Читаем Не жалею, не зову, не плачу... полностью

Сижу один в ординаторской, тишина в больнице, ничего не могу делать. Бело за окном, стужа, на стекле изморозь, ёлочки, узоры и проталина сверху, видны звёзды слабые, мерцающие. Где-то там моя звезда, должна же быть! Гори, гори, моя звезда… Меня здесь гнут, из меня верёвки вьют, воспитывают, будто я только-только на свет появился. А я ведь и в школе учился, и в курсантах побывал, и почти институт закончил. И столько книг перечитал! И неужели ничто мне не поможет. Получается, здесь не надо, здесь даже вредно стоять на том, чему тебя раньше учили. Не так ли кончается вольный и начинается лагерник под властью, то Кума, то блатных.
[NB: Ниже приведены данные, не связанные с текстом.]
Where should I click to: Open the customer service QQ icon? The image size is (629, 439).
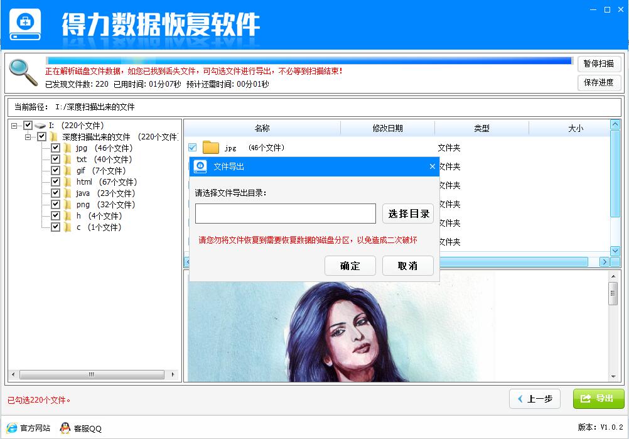pos(65,428)
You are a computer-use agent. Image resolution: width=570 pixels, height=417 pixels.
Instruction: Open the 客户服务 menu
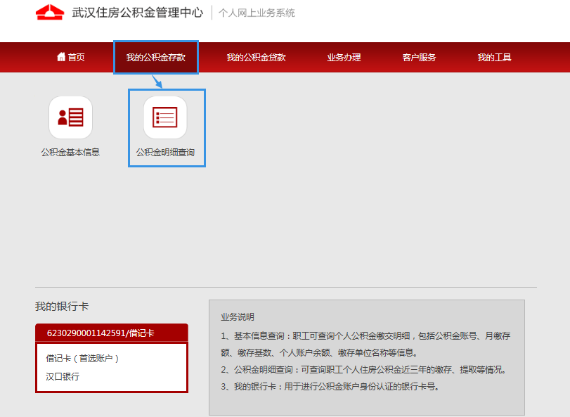(x=419, y=58)
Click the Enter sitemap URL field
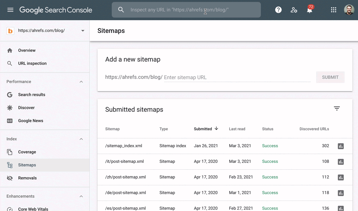The width and height of the screenshot is (358, 211). coord(237,77)
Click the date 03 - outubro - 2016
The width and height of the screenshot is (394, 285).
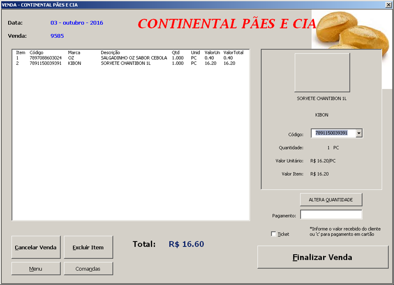pos(77,23)
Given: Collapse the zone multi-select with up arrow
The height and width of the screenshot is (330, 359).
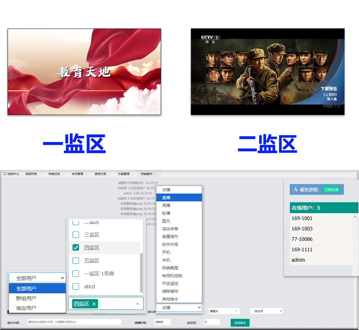Looking at the screenshot, I should [x=137, y=304].
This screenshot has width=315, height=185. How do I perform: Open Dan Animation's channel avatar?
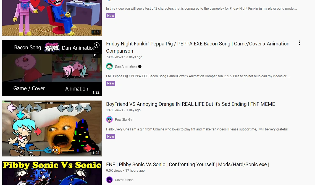click(109, 66)
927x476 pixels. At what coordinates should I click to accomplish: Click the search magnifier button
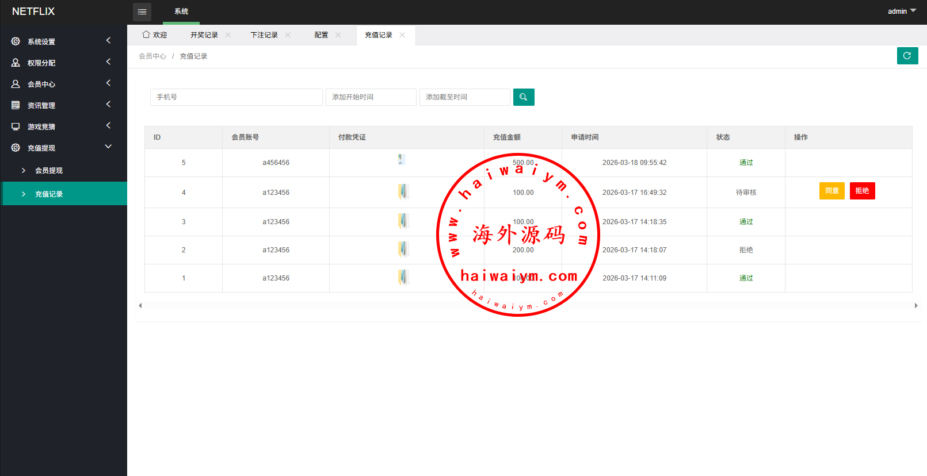coord(523,97)
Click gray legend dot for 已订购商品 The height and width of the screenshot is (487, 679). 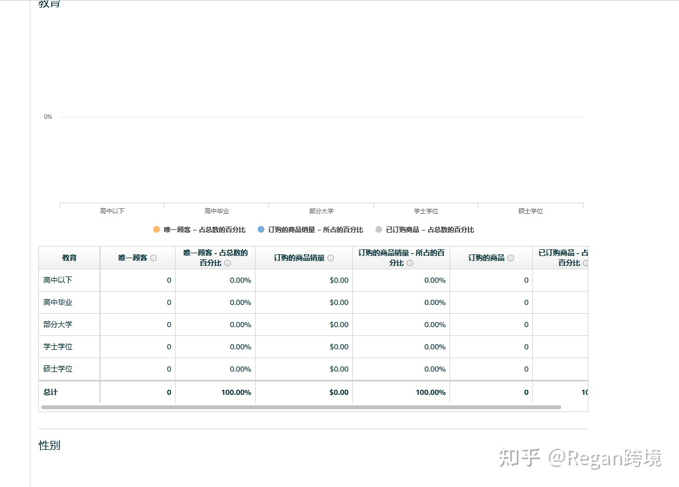[x=378, y=230]
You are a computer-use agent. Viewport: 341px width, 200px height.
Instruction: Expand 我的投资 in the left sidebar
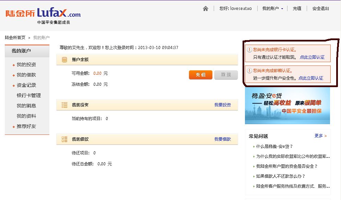point(26,65)
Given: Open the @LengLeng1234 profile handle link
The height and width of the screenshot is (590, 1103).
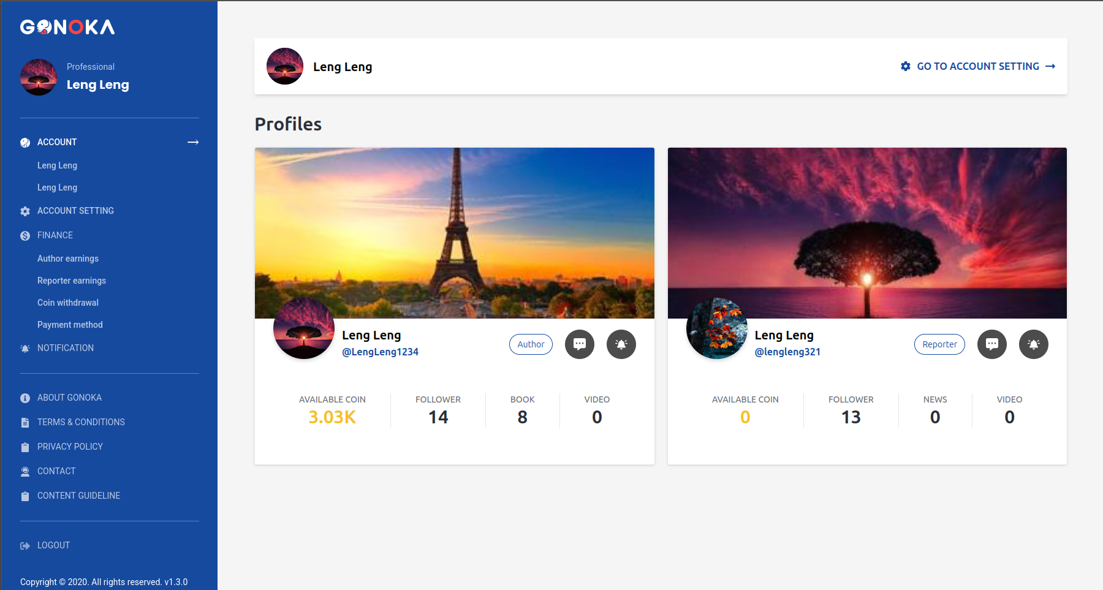Looking at the screenshot, I should [380, 352].

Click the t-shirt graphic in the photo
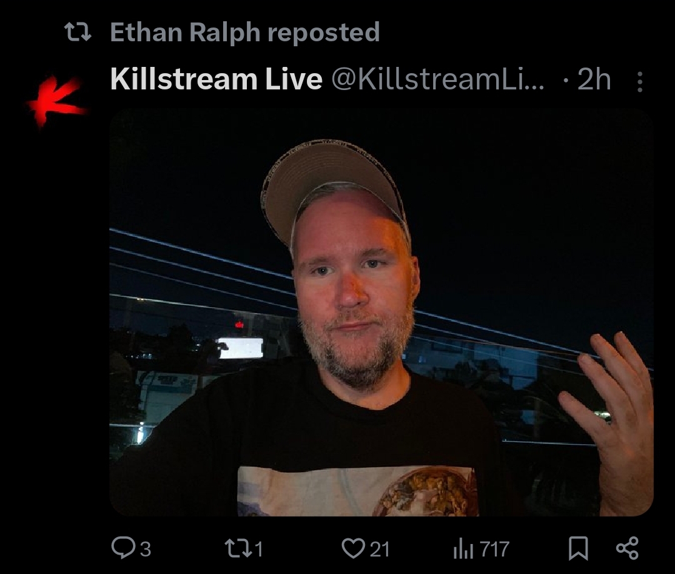tap(358, 491)
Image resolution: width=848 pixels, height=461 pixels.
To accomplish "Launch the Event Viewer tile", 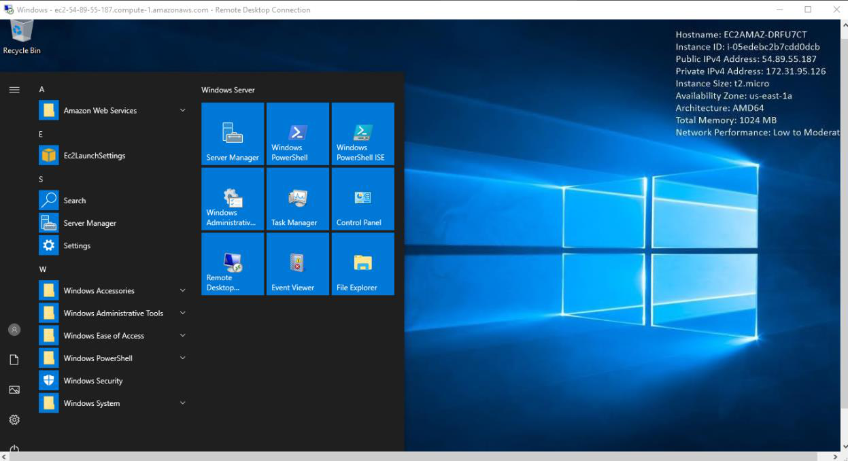I will pos(297,264).
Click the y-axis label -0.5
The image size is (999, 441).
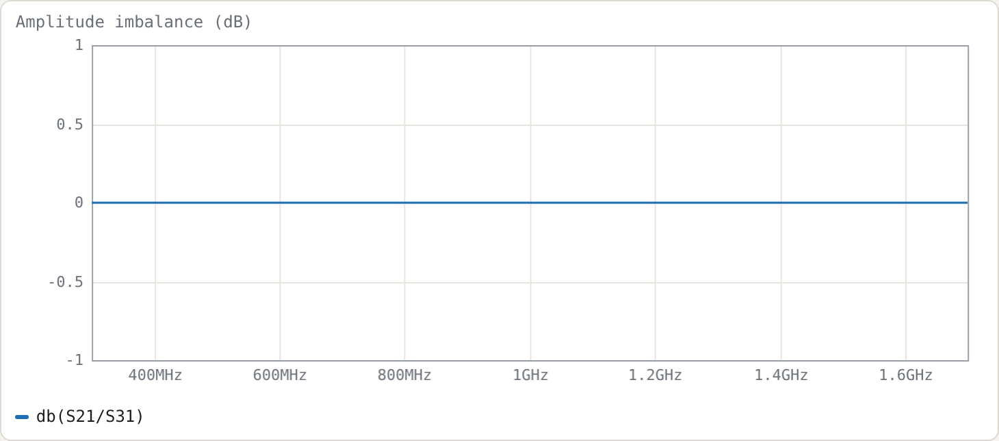[66, 282]
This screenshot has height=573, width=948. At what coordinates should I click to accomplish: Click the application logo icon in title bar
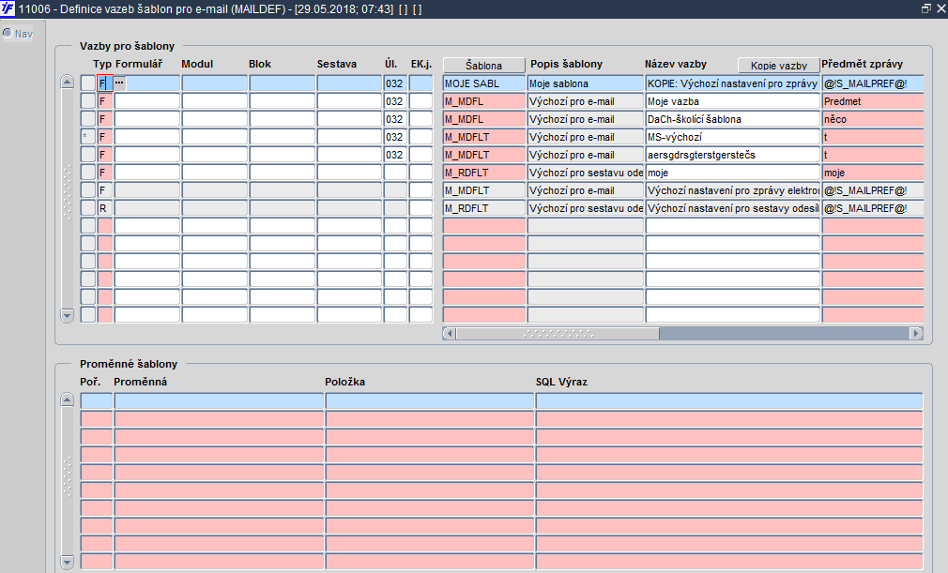(8, 9)
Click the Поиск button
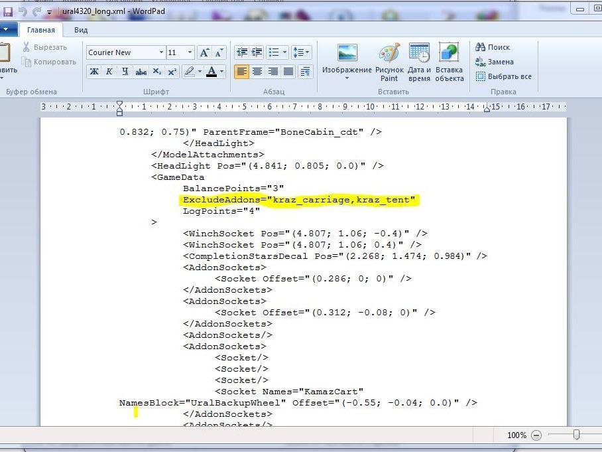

Две силы в лагере, два волка в лесу, остальные зайцы. Там, на свободе, в школе, в институте требовалось одно, и я успевал, справлялся, здесь требуется совсем другое, и я мечусь, я плохо учусь. Нравы Дунгановки, где я прожил с десяти лет до семнадцати, отчасти мне помогают. Там у нас, если вспомнить, не было пацана, не сидевшего. Я жил по закону улицы, не выдавать никого и нигде. Дело даже не в улице, по-человечески нехорошо. Учителя, книги и пионервожатые учили честности, порядочности, самоотверженности и героизму. Жизнь может стать невыносимой, но человек не должен превращаться в животное. В Ленинграде в Институте Вавилова хранилась коллекция, двадцать тонн отборных сортов пшеницы. Сотрудникам хватило бы пережить блокаду, а они умирали от голода. Рядом с хлебом. И не трогали образцы. Они были идеалисты, их сознание определяли не материя и не экономика. И не девиз: «А что я буду с этого иметь?» У них были честь и совесть, национальное достоинство, историческая память. И безымянная гибель…

Джумабаев был очень плох, горловой его хрип слышался в коридоре. Из последних сил он манил меня пальцем и хрипел в ухо: «Доктор, мне нельзя…» — «Спокойно, Джумабаев, спокойно, никто ничего не знает, — начал я ему внушать. — Я с вами, сажусь рядом. До утра». — Придвинул табуретку к койке, сел, положил руку ему на рубашку, и он сразу как в прорубь провалился, захрапел. Ему остро не хватало покоя, сна под моей охраной. Он ни на миг не забывал, что попал в нашу воровскую беспощадную Сору. Я ему убрал страх, а это важнее любых лекарств, и он храпит, содрогаясь тяжелым телом, и сползает с подушки, захлёбывается, а я его подтаскиваю к изголовью, сижу радом и караулю.